Article =
····················

Figure 3 shows a line chart of average detention rates across different deficiency count ranges. The results indicate that as the number of deficiencies increases, the likelihood of detention rises correspondingly. Linear regression analysis between deficiency counts and detention rate yielded:
Slope: 0.0215—implying that each additional deficiency increases the detention rate by approximately 2.15%, indicating a strong positive association.
R-squared: 0.5887—meaning about 58.87% of the variance in detention rate is explained by deficiency counts, indicating moderate-to-high explanatory power.
p-value: 7.71 × 10−9—Highly significant, indicating that I am very confident the slope is not zero, i.e., there is a significant linear relationship between the number of deficiencies and the detention rate.
As the number of deficiencies increases, the likelihood of a vessel being detained indeed rises. The data show that when the number of deficiencies increases from 8 to 9, the detention rate rises from approximately 15.88% to 16.00%, which is a small increase, but subsequent increases become more pronounced. When the number of deficiencies increases from 10 to 11, the detention rate jumps significantly from about 19.80% to 35.29%, a very large leap. When the number of deficiencies rises from 14 to 15, the detention rate surges from approximately 42.59% to 100%, the most significant increase observed. Preliminary data analysis indicates that especially when the number of deficiencies reaches 10 or more, the increase in detention rate becomes much more pronounced, and at 15 deficiencies, detention of the vessel is almost guaranteed. Therefore, it can be interpreted that once the number of deficiencies exceeds 5, the detention rate gradually increases, and after surpassing 10, the increase becomes even more substantial.
4.3. Data Cleaning
Data cleaning is a critical step in the analysis process, significantly enhancing accuracy and efficiency by producing a more focused and actionable dataset:
Through removing erroneous data, imputing missing values, and standardizing data formats, the quality of the dataset improves. High-quality data reduce analytical errors and ensure the reliability of findings. For example, removing unnecessary personal identifiers (like IMO number and ship name) helps avoid privacy issues and focuses analysis on more meaningful variables.
In the updated dataset, irrelevant or redundant fields (such as call sign and MMSI) were removed, making the dataset more concise. This simplification improves data processing efficiency and reduces memory requirements during analysis.
New fields, such as Operating Years and Target Deficiencies, were introduced to align directly with the research objectives. Converting “Date keel laid” to the ship’s operational age (Operating Years) and creating a binary variable (Target Deficiencies) for inspections with ≥5 deficiencies enable more targeted statistical analysis and modeling. This focus ensures the analyses directly address the research questions, improving both relevance and practicality.
Ensuring all data adhere to consistent formats and standards is crucial, especially for longitudinal or cross-sectional comparisons. Standardized data facilitate integration and analysis of long-term trends and patterns.
Through these data cleaning measures, the final dataset was consolidated into eight distinct fields (
Table 2). The updated dataset not only offers higher-quality and more focused data but also provides a solid foundation for further data analysis and decision support.
4.4. Feature Selection
The feature selection process in the Random Forest involves first training a Random Forest model, during which the algorithm automatically calculates the importance of each feature. After model training, importance scores for each feature are obtained (as described by Formula (6)). These scores reflect each feature’s contribution to model performance when used as a split point in the decision trees. Based on the feature importance scores, the most significant features are retained. This is usually done by setting a threshold—for example, selecting the top-ranked features or those cumulatively contributing to a certain percentage of importance. The selected subset of features is then used to retrain the model. This can improve training speed and predictive performance while helping to avoid overfitting. Finally, the model trained on the reduced feature set is evaluated to ensure that feature selection does not adversely impact its predictive ability.

····················

Material provided =

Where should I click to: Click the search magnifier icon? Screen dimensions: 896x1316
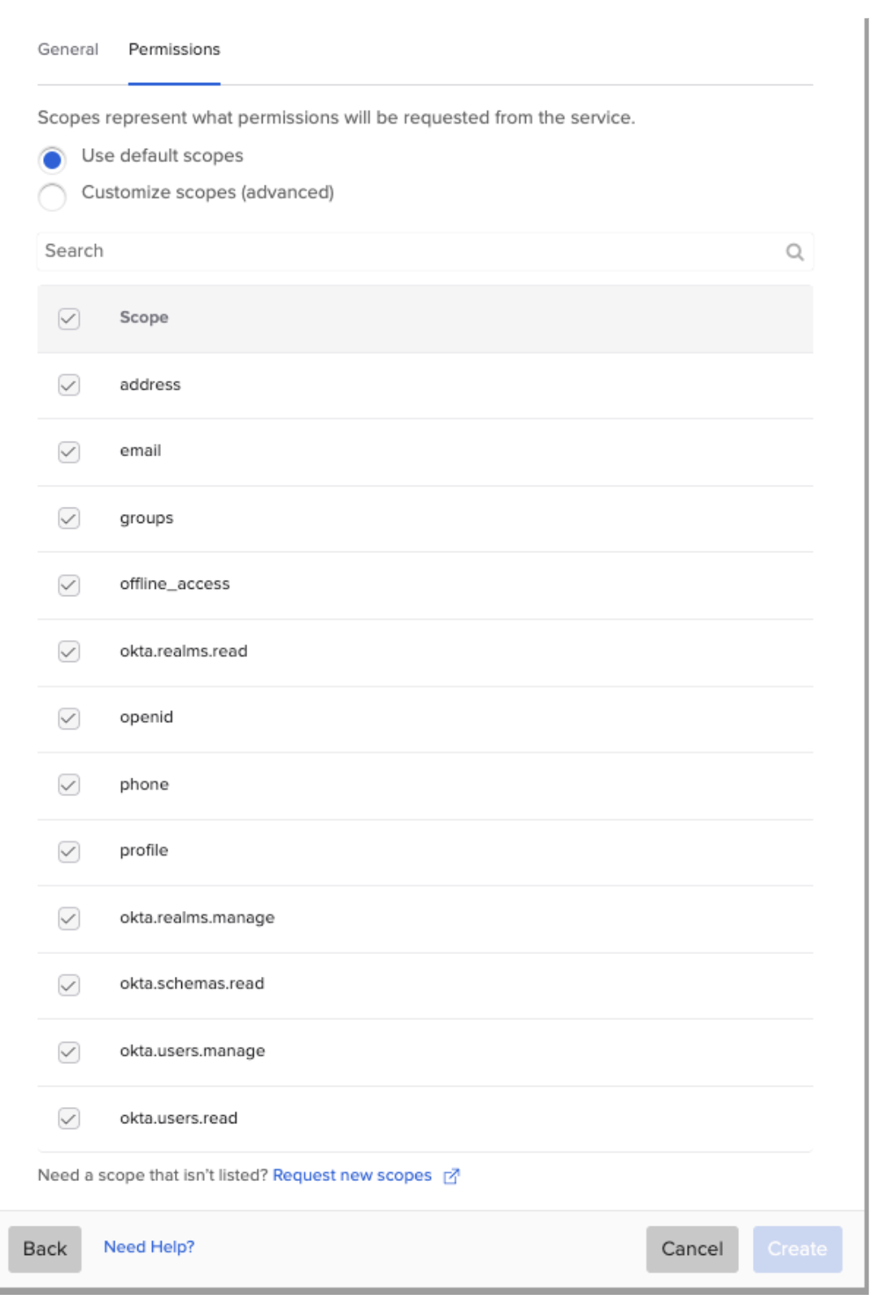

····················

The task = Please carry on the vessel detention article from where it stops. The lines have no role here.

The reply =
In this study, I chose the top 7 most important features based on their calculated importance. The initial feature selection included the following:
- 1.
Flag: The ship’s flag state or country of registration, which reflects its legal and regulatory environment.
- 2.
Ship risk profile at the time of inspection: The ship’s assessed risk level at the time of inspection, indicating its potential deficiencies and safety status.
- 3.
Classification: The classification society certifying the ship, directly associated with its compliance and safety standards.
- 4.
Type: The type or category of the ship, providing insights into its design, usage, and risk characteristics.
- 5.
Tonnage: The ship’s gross tonnage, an important indicator of size and cargo capacity, relevant for evaluating structural and operational characteristics.
- 6.
Company: The ship’s owner or operator, reflecting the management practices and maintenance standards.
- 7.
Operating Years: The number of years the ship has been in operation, indicating aging and potential operational stability issues.
Feature importance scores were calculated based on each feature’s average contribution to reducing impurity in the model.
After identifying the important features, the Random Forest model was retrained using this feature subset. This step tests the effectiveness of the selected features, potentially improving training speed and prediction performance.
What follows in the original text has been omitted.